Da sich Xinjiang auch in unmittelbarer Nähe zu Pakistan und Afghanistan befindet, wird das Territorium als äußerst sensibel für die chinesische Verteidigungs- und Sicherheitspolitik angesehen. Regionale Organisationen, die sich mit den Interessen und Rechten von Minderheiten in diesem Gebiet befassen, sind für die chinesische Regierung von vorherein suspekt. Daher gibt es auch ständig Querelen zwischen der deutschen und chinesischen Regierung hinsichtlich des 2004 in München gegründeten »Weltkongress der Uiguren«, der aus chinesischer Sicht allein dem Terrorismus, Separatismus und religiösen Fanatismus das Wort redet. Dabei hat er sich als deutsche Organisation entsprechend geltendem deutschem Recht als Interessensvertretung der im Ausland lebenden Uiguren gegründet.

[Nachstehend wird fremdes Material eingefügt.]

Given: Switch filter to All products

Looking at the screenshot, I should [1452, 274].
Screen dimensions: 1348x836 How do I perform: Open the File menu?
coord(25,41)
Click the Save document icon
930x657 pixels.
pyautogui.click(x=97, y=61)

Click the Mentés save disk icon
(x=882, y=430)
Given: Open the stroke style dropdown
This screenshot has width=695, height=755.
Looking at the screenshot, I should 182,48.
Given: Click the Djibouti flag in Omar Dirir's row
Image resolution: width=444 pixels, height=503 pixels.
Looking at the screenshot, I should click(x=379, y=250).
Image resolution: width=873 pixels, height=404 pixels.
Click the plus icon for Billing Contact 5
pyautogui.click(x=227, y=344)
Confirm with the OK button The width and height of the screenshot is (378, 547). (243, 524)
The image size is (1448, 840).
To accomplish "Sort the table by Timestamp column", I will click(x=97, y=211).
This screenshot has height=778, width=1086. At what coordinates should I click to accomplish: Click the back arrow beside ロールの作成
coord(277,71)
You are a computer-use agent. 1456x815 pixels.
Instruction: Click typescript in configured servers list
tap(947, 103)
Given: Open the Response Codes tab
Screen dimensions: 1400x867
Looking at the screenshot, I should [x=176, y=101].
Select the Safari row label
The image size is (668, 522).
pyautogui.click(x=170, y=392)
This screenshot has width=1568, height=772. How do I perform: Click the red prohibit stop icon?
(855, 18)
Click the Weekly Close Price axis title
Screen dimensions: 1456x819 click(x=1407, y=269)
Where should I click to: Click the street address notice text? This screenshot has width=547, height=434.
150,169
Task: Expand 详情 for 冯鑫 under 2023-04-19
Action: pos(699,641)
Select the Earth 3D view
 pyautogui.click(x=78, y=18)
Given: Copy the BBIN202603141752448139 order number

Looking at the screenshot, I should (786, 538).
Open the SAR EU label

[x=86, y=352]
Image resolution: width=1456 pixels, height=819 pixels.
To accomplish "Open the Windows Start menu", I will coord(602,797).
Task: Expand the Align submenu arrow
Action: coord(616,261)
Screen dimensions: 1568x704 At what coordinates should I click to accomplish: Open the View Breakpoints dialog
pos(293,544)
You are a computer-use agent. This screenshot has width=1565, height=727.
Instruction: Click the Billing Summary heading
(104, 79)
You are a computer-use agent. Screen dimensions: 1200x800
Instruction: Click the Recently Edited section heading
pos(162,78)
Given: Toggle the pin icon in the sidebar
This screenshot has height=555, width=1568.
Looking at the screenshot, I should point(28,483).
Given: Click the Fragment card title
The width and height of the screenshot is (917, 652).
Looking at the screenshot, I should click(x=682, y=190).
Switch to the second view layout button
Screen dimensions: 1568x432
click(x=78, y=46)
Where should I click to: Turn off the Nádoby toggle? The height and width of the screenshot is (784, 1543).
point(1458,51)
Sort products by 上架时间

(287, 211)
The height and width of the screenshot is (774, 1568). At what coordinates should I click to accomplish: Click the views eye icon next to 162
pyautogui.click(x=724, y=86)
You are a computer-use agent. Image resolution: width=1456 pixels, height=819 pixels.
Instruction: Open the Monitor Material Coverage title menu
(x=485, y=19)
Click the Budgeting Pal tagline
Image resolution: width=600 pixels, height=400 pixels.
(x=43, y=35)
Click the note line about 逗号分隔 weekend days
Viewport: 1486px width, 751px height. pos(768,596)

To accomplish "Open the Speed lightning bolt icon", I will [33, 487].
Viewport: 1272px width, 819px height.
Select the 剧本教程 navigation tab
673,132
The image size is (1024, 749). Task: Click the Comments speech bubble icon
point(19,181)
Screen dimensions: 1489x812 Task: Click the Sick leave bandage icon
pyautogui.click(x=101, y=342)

Für die chinesische Führung stehen derzeit wirtschaftliche Entwicklung und gesellschaftliche Stabilität ganz oben auf der politischen Agenda. Sie wird – ohne Rücksicht auf ihr Ansehen im Ausland und wenn notwendig auch mit Gewalt – alles dafür tun, damit schnellstens Ruhe und Ordnung in die Provinz einkehren. Allerdings wird sie sich den Verfehlungen in ihrer Minderheitenpolitik in den vergangenen 60 Jahren stellen müssen. Und sie wird nicht umhin kommen, neue Wege im Umgang mit den Minoritäten einzuschlagen. Auf Dauer werden die Konflikte weder in Tibet noch in Xinjiang mit Gewalt und Unterdrückung zu lösen sein.